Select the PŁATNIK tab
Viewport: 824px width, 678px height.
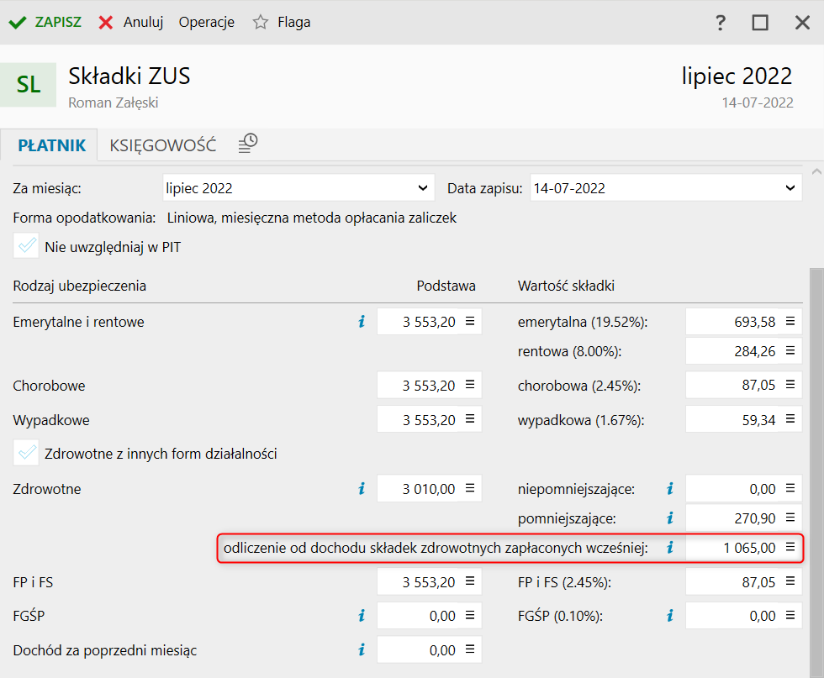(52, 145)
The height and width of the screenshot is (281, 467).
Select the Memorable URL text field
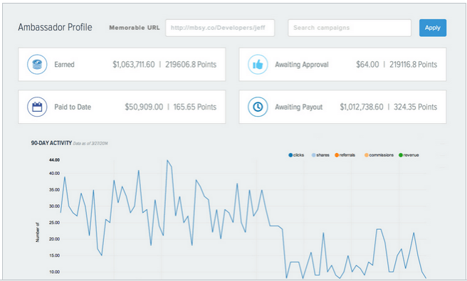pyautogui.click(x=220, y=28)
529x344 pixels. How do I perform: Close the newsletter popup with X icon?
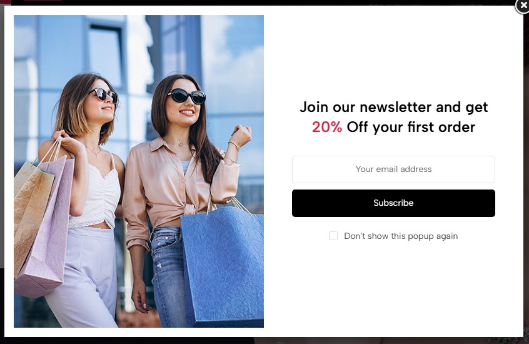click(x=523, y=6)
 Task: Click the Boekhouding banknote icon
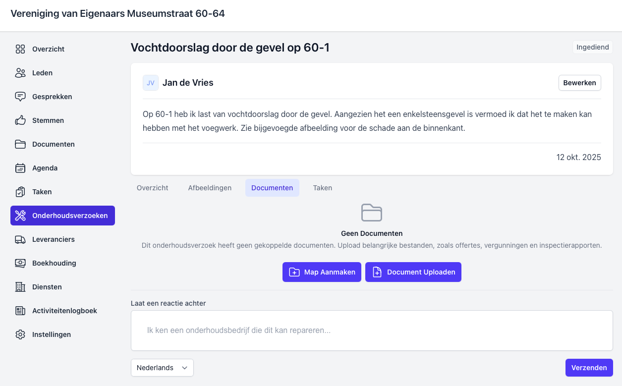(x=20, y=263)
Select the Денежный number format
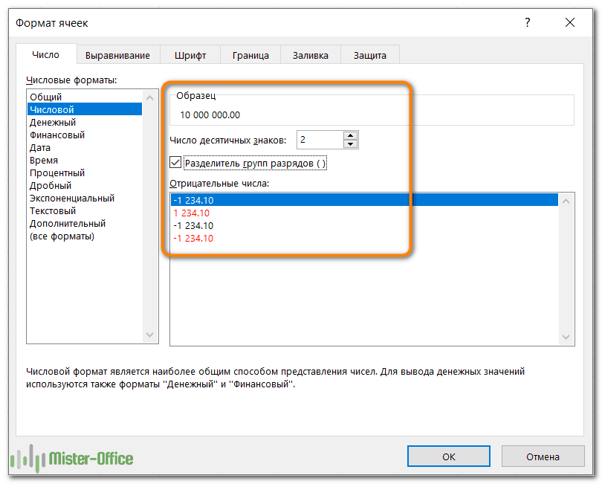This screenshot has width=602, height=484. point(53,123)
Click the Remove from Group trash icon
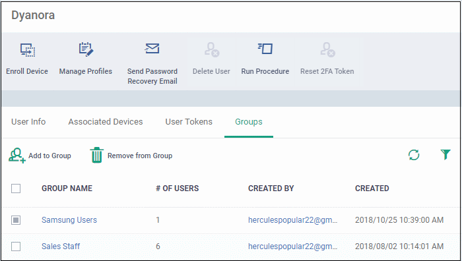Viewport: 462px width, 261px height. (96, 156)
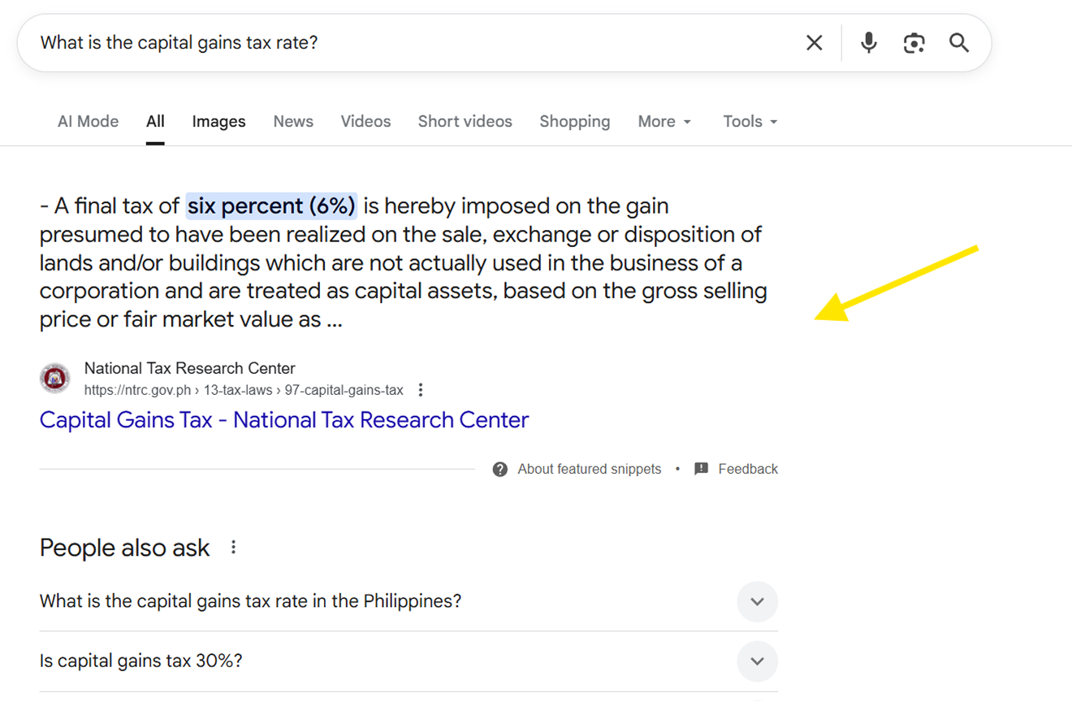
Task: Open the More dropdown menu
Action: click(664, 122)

### Task requirements
What are the lines from the one containing "Task: Click the Boekhouding banknote icon" through the end of the records? Write them out exactly, leaving out the pictures.

### Expected answer
 Task: Click the Boekhouding banknote icon
(x=20, y=263)
Select the Денежный number format
This screenshot has width=602, height=484. point(53,123)
Click the Remove from Group trash icon
Viewport: 462px width, 261px height. (96, 156)
Task: Open the More dropdown menu
Action: click(664, 122)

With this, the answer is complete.